This blog is on topics of interest to early career professionals who work with people with disabilities. Blog contributors have diverse perspectives on leadership, professional development, and success in changing systems to better serve people with disabilities and their families. For more information on Early Career Professionals, check out the website: www.aucd.org/ecp

25 July, 2011

Why do we do what we do?

Why do we do what we do? This question was posed during closing remarks by Dr. Michael Fox from the National Center on Birth Defects and Developmental Disabilities at the 2011 Disability and Health Partners Meeting. Gathered in the room were professionals, both seasoned and new, who share the common mission of promoting health and preventing secondary diseases for people with disabilities. Through their daily work, the different professionals in the room encounter the inequalities experienced by people with disabilities. Each person has experienced different things that impact the way they see life and the passions they have. These passions can provide powerful personal and professional guidance.

As a reminder of why we do what we do, look back to an experience that has put something into perspective for you. In college I worked for the Citizen Advocacy Program, a program with The Arc that helps adults with intellectual and developmental disabilities gain access to services to live more independently. I helped people first identify medical providers that would take their insurance, then provided any support needed during their medical appointments. Seeing the difficulties many adults had in finding providers that would serve them was an extremely eye opening experience for me.

I am now very aware of some of the barriers that people with disabilities face when trying to receive health care services. In one instance, I brought a woman who had Cerebral Palsy to her consultation so she could learn more about the surgery she was going to have. Even after I insisted several times that the doctor speak directly with her, he continued to ignore her and act as if I was the only person in the room. Instead of explaining the procedure, he assumed that neither of us was capable of understanding it, so he handed me a black and white diagram of a kidney with no explanation. When discussing after care procedures, I could see his forehead scrunch when he asked her repeatedly, “You really live independently in the community?”

My experiences helping adults with disabilities gain access to the services they rightfully deserve made me passionate about improving access to care. Seeing firsthand inequality and barriers has reaffirmed to me the need for work in this area. I share this understanding with many professionals in my field that strive to make healthy lifestyles possible through improved access. Passions can drive the work that you do and make the work you do worthwhile.

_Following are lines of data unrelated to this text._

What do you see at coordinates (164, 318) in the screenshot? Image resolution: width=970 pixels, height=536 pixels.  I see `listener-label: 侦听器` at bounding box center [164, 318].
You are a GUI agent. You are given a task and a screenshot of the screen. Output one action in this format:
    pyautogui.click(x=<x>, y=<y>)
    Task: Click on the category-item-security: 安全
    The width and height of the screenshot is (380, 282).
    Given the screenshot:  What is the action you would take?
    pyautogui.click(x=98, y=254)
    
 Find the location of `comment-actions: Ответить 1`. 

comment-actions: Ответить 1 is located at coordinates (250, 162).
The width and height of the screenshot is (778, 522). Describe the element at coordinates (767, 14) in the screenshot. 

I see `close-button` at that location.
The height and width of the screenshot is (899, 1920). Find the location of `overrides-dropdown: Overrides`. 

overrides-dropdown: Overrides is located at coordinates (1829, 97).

Articulating your passions is important.

Be proud of and highlight the work you have done, as it contributes greatly to who you are as an early career professional today. Look at what you are passionate about and how that has contributed to your accomplishments. As a recent graduate, I realize it is not only your education that is important but your passions and interests. Your passions drive the work you do and makes what you do valuable to others.

Networking can help you find others that share your passions.

Networking with people in the field is extremely beneficial; it can lead to personal and professional growth. In my first semester of graduate school we had an assignment (I thought was silly at the time) to interview three people in leadership positions with similar interests or with careers we admired. This assignment forced me to reach out to leaders in the field, which can be an extremely valuable exercise even without a formal assignment. Two of the people I decided to interview worked at the University of Delaware where I was studying and ended up being my academic and professional mentors. While in graduate school, I frequently picked their brains for ways to use my degree and passions to benefit people with disabilities. They were excited to have a student seek advice on becoming part of their field and who shared their passions and interests, which opened up doors for me for future opportunities.

Passion can help you find success.

If you take the time to talk to leaders in the field that share your passion, you will see that they want you to succeed and help you find a place within the field to use your passion and knowledge. Finding a job and supportive work environment where you can share those passions can be very rewarding and is certainly something worth searching for. I encourage all young professionals to reflect often on what it is you are passionate about, and why you do what you do to maintain a clear vision for your future.